Conclusion : la notion catholique du sport, c’est la culture physique ordonnée
Pie XII, rappelant la hiérarchie qui doit exister dans les objectifs assignés au sport, posait les jalons pour une activité sportive pleinement catholique. Celle-ci doit demeurer à la fois moyen de délassement et instrument fort utile pour discipliner le corps et le rendre plus à même de seconder l’activité de l’âme au lieu de lui être un obstacle.

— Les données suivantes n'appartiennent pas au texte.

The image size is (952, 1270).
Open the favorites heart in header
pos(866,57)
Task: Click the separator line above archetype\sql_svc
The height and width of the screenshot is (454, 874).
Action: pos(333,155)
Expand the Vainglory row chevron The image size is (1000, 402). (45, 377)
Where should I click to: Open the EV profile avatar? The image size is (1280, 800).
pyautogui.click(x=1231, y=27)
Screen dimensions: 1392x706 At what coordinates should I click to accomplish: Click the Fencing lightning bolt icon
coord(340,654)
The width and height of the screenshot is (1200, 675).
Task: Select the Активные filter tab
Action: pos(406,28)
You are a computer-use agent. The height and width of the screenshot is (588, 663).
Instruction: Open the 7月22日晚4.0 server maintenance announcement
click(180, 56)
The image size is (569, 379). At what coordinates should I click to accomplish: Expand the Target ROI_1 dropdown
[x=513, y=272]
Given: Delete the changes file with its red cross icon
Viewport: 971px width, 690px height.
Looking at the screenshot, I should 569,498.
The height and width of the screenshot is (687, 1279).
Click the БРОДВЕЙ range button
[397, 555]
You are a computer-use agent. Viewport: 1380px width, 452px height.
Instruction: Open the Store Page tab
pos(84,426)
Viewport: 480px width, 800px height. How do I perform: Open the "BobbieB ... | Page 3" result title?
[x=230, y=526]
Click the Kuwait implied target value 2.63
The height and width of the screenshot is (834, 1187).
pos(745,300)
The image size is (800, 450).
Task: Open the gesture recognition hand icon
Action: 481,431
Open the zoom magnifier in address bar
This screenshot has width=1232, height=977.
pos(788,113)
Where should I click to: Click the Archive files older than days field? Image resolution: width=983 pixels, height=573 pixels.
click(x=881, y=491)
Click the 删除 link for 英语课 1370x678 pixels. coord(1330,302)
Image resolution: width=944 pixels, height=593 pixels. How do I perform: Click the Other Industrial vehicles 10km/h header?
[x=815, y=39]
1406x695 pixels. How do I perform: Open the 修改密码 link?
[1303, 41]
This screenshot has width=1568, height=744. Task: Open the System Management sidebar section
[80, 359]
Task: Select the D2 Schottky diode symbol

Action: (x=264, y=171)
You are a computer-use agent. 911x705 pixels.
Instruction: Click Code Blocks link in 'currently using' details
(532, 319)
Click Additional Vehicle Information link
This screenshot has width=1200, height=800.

Mais nous constatons que, comme pour beaucoup d’autres activités perverties par un esprit matérialiste, orgueilleux, oublieux de son Créateur et de l’ordre qu’il a institué dans sa création, le sport est très souvent et pour de nombreux adeptes, un danger trop efficace à la vie surnaturelle comme il est aussi un obstacle aux seuls biens naturels.
Nombreux sont ceux en effet qui en font pratiquement le but de leur vie ou bien qui l’utilisent pour des fins moralement dévoyées : orgueil discernable dans un souci excessif de remporter des palmes éphémères ou culte du corps totalement dénaturé.
« Du pain et des jeux » criaient les citoyens de la Rome décadente, dit-on : l’homme moderne, qu’il soit acteur (sportif) ou spectateur, n’exprime rien de bien différent, en dépensant son temps, son argent, ses forces pour des choses devenues futiles et dangereuses pour l’âme, car en dehors de l’ordre.
La conclusion ? C’est encore Pie XII qui nous la fournit : « L’Église assurément approuve la culture physique quand elle est ordonnée, et elle sera ordonnée si elle ne vise pas au culte du corps, quand elle sert à le fortifier et non à gaspiller ses énergies ; quand elle est un délassement spirituel et non une cause d’affaiblissement et de vulgarité pour l’esprit, quand elle est un nouveau stimulant pour l’étude et le travail professionnel, enfin quand elle ne mène pas à l’abandon ni à la négligence de cette tâche, non plus qu’à la perturbation de la paix qui doit régner dans le sanctuaire du foyer. »
Source : Cahiers Saint Raphaël n°72 de septembre 2003.